Telling Stories For Children

Posted on 08/03/2012 by

2


I really shouldn’t tell stories to children. Even seven year olds. It’s not that the incidence of violence and mayhem is a problem. It’s the way they tell me I’m doing it wrong.

Me: I’m actually a terrible storyteller, but I can frame an anecdote so it sounds even better than it actually was. Except when I am sleepy and then it will be weird and meandering and, What? How is that funny?
Arkem: Just like you.
Me: I’m weird and strange and, What? How is that funny?
Arkem: Yes.
Me: Oh.

When I was fourteen I had a friend who was seven, which was convenient as I was old enough to be paid to be her babysitter and we could climb trees and hang out and be peculiar at one another. I think this is because I am mentally still seven. Seven makes a lot of sense to me.

Once, when I was lying on a branch, staring up through the foliage in the fading light trying to guess what time it was, she elbowed me in the solar plexus accidentally in passing and then, possibly as a distraction, demanded that I tell her a bedtime story.

This might have been a bad idea if there’d been any likelihood at all that she’d actually be lulled to sleep by a story I told, but as it was I wracked my brains for some sort of children’s book style story and began to tell her the tale of a monkey that ran away to join the circus.

The story included a number of sarcastic asides and hair-raising, if irrelevant, incidents because I didn’t have the faintest idea where the plot was going. (Linear storytelling has really never been my forte. Especially not on the fly.)

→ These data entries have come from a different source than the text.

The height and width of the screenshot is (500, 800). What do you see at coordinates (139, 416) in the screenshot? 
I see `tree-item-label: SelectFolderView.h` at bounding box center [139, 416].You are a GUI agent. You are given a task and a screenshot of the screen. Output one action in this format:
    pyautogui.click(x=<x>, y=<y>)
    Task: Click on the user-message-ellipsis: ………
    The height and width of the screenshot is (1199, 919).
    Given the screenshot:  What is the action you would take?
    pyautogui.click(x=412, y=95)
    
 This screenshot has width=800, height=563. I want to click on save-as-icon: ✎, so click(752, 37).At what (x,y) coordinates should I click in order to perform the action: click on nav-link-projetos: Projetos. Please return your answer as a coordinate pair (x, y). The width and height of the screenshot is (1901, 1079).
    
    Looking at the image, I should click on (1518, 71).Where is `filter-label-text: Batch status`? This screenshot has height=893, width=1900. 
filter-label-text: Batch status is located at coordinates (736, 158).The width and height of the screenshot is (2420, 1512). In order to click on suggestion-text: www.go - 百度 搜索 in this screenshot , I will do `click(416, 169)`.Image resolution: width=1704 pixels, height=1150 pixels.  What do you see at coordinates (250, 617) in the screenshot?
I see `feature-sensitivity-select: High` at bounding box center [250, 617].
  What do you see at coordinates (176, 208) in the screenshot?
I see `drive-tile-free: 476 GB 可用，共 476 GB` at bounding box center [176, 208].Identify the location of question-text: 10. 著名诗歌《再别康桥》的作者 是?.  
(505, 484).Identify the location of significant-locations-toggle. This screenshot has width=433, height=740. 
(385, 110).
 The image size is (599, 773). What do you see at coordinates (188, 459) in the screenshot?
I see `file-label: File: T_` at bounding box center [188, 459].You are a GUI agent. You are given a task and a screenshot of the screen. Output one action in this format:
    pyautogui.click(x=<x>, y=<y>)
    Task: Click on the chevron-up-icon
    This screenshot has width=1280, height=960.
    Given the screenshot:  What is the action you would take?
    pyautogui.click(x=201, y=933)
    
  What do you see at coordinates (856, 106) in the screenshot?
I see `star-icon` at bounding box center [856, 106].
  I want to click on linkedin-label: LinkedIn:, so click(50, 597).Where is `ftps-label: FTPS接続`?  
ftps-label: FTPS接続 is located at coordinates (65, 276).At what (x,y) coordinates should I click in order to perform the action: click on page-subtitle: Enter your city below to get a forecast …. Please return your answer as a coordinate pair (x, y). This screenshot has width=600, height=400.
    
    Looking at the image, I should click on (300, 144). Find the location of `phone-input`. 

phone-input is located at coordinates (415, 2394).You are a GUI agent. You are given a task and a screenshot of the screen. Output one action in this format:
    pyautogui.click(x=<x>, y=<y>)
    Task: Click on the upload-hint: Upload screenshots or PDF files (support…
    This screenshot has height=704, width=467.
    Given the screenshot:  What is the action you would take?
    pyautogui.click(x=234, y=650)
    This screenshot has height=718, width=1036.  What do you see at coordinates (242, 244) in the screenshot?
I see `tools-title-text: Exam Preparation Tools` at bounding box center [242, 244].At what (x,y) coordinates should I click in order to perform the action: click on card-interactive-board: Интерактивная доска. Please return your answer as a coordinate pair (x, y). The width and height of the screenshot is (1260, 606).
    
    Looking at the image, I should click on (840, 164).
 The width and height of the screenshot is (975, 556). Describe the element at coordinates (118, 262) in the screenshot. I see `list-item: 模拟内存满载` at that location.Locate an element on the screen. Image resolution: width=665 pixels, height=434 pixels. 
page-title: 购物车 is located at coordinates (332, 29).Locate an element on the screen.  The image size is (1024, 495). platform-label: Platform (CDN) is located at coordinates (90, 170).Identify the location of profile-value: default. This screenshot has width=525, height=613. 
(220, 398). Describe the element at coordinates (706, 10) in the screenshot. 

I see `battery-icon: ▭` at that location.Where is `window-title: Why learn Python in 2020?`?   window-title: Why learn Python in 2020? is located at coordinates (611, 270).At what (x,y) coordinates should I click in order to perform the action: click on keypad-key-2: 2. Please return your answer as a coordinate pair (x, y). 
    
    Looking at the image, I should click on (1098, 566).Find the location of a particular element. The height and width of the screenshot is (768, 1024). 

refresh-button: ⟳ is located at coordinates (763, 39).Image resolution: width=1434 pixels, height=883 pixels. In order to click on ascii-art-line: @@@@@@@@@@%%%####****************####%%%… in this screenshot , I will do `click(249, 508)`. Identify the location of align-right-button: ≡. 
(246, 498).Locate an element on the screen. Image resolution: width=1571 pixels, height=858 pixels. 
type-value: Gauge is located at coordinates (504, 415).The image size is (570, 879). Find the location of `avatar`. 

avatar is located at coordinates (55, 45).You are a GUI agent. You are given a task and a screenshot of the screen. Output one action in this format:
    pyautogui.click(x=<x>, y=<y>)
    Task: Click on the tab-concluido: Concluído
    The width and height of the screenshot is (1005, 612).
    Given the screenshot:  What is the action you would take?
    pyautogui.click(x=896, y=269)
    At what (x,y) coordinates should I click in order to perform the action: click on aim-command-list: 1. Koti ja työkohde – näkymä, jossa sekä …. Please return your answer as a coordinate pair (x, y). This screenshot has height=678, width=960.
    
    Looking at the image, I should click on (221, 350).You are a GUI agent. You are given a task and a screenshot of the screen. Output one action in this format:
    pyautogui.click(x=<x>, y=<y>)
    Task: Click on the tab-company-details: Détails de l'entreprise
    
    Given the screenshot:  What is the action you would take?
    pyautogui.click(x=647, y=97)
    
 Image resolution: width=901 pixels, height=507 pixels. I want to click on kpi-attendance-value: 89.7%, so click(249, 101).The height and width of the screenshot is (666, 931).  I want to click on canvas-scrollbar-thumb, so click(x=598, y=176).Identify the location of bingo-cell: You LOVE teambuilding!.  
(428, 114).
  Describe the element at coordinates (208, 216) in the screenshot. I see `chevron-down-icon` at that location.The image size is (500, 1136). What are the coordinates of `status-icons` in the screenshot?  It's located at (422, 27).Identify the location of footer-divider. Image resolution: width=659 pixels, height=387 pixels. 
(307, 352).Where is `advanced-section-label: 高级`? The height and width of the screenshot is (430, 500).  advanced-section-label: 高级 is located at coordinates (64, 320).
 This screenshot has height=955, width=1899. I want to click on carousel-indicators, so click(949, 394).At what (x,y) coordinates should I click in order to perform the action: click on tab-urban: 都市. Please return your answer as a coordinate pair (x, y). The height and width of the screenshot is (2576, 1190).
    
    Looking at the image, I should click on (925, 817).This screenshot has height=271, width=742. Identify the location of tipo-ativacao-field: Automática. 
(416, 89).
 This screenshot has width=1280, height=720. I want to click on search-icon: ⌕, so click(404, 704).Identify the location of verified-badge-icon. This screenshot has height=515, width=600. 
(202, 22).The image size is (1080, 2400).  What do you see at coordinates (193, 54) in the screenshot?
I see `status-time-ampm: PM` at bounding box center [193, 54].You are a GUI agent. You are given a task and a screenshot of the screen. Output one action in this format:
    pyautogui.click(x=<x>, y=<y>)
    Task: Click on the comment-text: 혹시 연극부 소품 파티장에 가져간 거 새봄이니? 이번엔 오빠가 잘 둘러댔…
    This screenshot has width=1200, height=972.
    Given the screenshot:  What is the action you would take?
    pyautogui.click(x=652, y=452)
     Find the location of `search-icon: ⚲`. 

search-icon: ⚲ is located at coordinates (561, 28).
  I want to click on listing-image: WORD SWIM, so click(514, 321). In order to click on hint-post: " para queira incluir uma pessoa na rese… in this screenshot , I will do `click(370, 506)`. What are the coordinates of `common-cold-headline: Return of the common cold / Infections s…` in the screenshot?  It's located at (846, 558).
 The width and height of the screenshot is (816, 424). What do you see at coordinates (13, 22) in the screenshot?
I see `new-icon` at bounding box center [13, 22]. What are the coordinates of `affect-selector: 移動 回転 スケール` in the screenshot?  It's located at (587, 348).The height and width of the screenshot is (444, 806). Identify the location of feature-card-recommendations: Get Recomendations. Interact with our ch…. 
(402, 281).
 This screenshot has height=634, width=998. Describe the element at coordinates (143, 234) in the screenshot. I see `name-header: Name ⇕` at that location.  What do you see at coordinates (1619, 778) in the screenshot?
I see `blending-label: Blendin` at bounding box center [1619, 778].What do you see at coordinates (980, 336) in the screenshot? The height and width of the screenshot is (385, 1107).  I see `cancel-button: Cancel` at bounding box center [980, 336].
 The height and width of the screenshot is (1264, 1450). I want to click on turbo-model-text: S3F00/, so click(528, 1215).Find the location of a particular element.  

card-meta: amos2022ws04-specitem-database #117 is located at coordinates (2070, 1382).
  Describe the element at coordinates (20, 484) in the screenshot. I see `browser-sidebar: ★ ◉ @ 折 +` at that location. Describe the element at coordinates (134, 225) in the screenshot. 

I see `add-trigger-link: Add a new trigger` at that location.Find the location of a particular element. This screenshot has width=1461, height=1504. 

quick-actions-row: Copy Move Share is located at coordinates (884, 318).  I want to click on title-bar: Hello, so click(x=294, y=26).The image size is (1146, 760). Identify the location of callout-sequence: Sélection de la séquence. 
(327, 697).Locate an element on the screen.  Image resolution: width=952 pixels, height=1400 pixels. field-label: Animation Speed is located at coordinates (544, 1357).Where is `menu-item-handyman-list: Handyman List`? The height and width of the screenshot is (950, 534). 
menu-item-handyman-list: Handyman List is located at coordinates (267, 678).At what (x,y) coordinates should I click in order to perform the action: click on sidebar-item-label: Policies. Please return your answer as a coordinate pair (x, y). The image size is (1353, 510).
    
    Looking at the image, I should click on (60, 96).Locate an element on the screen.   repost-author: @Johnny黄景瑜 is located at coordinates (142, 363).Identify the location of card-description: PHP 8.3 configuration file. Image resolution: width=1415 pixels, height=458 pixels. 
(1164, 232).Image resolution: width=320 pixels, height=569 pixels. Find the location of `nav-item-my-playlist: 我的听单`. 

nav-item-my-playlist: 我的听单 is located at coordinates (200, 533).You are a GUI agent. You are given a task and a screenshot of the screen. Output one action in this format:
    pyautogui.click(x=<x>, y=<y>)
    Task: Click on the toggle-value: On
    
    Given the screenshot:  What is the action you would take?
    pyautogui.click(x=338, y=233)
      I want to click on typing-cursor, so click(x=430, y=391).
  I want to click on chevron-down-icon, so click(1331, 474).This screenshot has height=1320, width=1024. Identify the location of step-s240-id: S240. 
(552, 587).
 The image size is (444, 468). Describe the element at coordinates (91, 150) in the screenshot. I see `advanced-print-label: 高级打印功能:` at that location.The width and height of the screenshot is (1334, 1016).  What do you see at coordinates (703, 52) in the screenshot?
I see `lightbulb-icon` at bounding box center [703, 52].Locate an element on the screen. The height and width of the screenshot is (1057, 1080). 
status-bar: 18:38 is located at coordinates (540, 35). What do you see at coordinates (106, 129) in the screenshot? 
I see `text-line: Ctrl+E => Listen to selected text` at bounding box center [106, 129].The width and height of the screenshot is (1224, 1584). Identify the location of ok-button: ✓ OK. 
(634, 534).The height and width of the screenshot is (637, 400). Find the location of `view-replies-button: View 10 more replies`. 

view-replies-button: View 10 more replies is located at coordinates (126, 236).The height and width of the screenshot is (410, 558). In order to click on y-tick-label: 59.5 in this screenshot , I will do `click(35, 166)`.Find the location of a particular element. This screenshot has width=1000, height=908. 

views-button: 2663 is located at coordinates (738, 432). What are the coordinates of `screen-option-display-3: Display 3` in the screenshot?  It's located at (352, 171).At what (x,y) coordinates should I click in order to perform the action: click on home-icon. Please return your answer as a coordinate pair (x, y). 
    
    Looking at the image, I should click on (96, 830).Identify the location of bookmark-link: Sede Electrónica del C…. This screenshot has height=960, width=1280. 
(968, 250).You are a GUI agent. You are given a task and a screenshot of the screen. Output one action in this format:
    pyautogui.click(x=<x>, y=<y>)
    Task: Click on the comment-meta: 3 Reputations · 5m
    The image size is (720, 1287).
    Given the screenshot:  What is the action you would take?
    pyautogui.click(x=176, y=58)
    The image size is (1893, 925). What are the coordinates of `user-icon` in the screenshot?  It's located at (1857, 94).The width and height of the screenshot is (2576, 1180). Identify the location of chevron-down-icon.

Luckily this didn’t turn out to be a problem as progress through the story was much impeded by interruptions. My friend questioned my literary choices at every turn. Initially content with disapproving sniffs at character names and disgusted remarks at plot twists she didn’t like, she nevertheless started actively arguing before the monkey even made it to the circus. Monkeys don’t eat mice, she said. Well, what would you expect to find if you pulled up the floorboards? I asked. Not lunch, she replied.

I have a singularly vivid memory of the visual I had pulled up as I described it to her, the monkey reaching down into the floor cavity to catch the mice, the uplifted floorboard in his other hand, and my friend shaking her head at me in disbelief.

Since then I’ve had the same experience more than once. Possibly children sense my age-seven-ness and feel entitled to argue with someone on their level, or perhaps I’m just a terrible storyteller. Perhaps both.

Nowadays when someone asks me to tell a story I promptly blither. And start explaining the distinction between a writer and a storyteller. And then usher them in the direction of my mother. (Who is an excellent storyteller.) If I ever do write a children’s book I think it will be incredibly meta, with a child narrator interjecting protests all the way through. Otherwise it just wouldn’t feel right.